• Exercício breve:
Transcreva do trecho citado abaixo a parte que começa em "Vida Cristã - Província" e termina em "as carregamos conosco.".

• Trecho citado:
+++
Vida Cristã - Província Franciscana da Imaculada Conceição do Brasil - OFM

Remontar às raízes para rejuvenescer

30/09/2013

Grappa

Bassano del Grappa não tem esse nome por causa da bebida, mas sim porque esta cidade está localizada na base do Monte Grappa, na região do Vêneto, ao Norte da Itália.

Leonardo Boff (*)

Por mais distante que andemos pelo nosso planeta  ou até fora dele como os astronautas, sempre carregamos junto a força das raízes. De tempos em tempos, elas se avivam e suscitam em nós um desejo incontido de voltar a elas. Não estão fora de nós. São a nossa  inconsciente base de sustentação e alimentação vital. Por isso, sempre as carregamos conosco.

E   rejuvenecemos cada vez que regressamos a elas. Nos dias 9 e 10 de setembro do corrente ano, vivi rara experiência ao visitar a casa de meu avô no norte da Itália. Sentimentos profundos, vindos da noite do inconsciente pessoal e coletivo, irromperam em mim. Senti-me religado àquela origem: a velha casa, os quartos enegrecidos, as portas que rangem ao abrir-se, as camas duras e largas (vários dormiam juntos), o fogão a lenha, os armários cheios de antigas tijelas e vasos, a mesa grande para todos caberem com seus longos bancos de cada lado. Era a paisagem interior. Da varanda se descortinava a paisagem exterior. Ela dá para um longo vale com casinhas distribuídas no meio dos campos verdes e, ao longe, o famoso monte Grappa de quase dois mil metros de altura no qual se travaram sangrentas batalhas na primeira Guerra Mundial entre o exército italiano e o  austro-húngaro.
+++
• Entradas:

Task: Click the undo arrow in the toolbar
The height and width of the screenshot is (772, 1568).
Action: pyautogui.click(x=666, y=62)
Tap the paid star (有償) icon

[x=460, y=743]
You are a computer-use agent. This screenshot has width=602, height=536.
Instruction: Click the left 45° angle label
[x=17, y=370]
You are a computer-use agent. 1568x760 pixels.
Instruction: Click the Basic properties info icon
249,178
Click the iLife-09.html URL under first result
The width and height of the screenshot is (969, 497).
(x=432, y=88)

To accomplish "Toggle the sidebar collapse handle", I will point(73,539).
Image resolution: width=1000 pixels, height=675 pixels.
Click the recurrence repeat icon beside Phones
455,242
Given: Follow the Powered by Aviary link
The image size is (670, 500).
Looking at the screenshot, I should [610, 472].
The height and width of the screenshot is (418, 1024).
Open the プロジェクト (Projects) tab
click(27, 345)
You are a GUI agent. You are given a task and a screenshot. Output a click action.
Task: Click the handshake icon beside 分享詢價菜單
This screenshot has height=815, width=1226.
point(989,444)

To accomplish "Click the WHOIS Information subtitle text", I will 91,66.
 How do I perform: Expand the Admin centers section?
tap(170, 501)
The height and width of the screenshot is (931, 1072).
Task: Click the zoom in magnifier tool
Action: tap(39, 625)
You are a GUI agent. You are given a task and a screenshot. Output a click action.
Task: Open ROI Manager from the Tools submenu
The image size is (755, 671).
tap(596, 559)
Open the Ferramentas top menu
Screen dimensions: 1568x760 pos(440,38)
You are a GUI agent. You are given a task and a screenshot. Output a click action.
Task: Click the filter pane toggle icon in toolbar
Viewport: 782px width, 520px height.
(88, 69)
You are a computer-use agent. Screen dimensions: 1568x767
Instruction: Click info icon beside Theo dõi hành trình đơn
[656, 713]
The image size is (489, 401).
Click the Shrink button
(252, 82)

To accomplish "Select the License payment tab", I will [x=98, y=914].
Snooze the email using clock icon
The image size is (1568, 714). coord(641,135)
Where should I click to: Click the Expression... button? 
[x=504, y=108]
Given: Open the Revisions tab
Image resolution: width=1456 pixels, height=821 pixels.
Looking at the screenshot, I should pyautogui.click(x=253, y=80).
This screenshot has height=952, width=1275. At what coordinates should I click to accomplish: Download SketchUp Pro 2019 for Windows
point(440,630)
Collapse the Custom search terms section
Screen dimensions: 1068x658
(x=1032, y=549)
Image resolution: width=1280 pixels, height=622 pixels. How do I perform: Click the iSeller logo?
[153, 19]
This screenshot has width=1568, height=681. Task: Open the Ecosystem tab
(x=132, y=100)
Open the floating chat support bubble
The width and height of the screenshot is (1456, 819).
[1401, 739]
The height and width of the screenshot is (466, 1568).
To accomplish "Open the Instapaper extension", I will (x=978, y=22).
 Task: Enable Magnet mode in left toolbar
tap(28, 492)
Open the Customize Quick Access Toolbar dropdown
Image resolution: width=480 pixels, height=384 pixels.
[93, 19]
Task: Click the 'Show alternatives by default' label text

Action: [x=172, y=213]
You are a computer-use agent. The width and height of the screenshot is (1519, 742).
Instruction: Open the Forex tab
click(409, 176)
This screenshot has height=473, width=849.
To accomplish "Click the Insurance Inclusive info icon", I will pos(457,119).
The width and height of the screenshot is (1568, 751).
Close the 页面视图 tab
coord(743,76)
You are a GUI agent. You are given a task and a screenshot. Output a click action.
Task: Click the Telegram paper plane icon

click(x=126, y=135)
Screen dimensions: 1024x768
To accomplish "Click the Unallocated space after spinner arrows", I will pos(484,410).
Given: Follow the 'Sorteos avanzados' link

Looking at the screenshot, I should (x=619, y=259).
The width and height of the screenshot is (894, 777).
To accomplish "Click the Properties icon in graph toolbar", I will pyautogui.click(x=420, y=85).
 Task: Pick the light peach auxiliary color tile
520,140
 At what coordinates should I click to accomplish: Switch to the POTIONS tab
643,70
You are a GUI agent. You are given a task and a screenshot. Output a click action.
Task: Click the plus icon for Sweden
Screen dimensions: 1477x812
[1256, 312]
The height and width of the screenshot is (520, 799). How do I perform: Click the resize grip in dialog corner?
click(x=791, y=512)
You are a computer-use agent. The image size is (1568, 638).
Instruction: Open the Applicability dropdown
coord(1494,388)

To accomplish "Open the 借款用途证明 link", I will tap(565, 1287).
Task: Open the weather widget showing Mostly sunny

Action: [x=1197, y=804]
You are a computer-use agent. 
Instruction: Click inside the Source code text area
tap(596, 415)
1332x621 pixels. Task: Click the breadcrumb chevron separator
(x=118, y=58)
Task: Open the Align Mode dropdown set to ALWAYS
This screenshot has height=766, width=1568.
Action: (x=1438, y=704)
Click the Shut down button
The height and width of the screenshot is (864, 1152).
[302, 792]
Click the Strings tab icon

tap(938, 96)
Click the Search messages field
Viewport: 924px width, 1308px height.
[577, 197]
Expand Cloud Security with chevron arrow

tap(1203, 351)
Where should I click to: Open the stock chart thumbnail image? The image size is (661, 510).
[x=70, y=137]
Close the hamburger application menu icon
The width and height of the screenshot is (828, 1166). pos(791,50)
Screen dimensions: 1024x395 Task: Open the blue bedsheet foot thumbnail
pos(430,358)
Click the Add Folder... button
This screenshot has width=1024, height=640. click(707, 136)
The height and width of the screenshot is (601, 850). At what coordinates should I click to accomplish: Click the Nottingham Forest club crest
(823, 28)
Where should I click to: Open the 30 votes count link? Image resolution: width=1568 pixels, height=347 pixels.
+++
• Resultado:
Vida Cristã - Província Franciscana da Imaculada Conceição do Brasil - OFM

Remontar às raízes para rejuvenescer

30/09/2013

Grappa

Bassano del Grappa não tem esse nome por causa da bebida, mas sim porque esta cidade está localizada na base do Monte Grappa, na região do Vêneto, ao Norte da Itália.

Leonardo Boff (*)

Por mais distante que andemos pelo nosso planeta  ou até fora dele como os astronautas, sempre carregamos junto a força das raízes. De tempos em tempos, elas se avivam e suscitam em nós um desejo incontido de voltar a elas. Não estão fora de nós. São a nossa  inconsciente base de sustentação e alimentação vital. Por isso, sempre as carregamos conosco.